* **Written task**:
Copy the records word for word, starting at the line with "You are a GUI" and ending with the line with "(x=814, y=48)", both lines included.

* **Raw data**:
-------

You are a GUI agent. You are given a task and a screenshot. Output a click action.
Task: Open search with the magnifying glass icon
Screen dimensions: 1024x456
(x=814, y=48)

-------

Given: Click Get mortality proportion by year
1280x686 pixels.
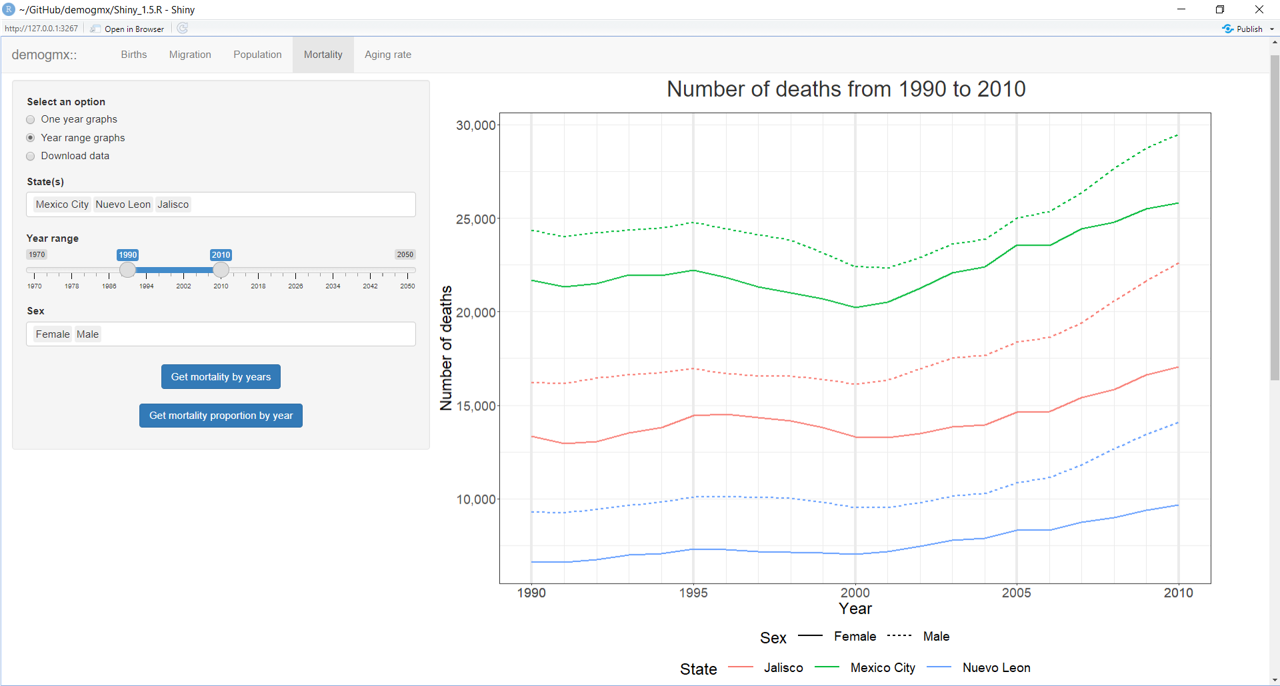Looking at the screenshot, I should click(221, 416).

-------

* **Right answer**:
You are a GUI agent. You are given a task and a screenshot. Output a click action.
Task: Open search with the magnifying glass icon
Screen dimensions: 1024x456
(x=814, y=48)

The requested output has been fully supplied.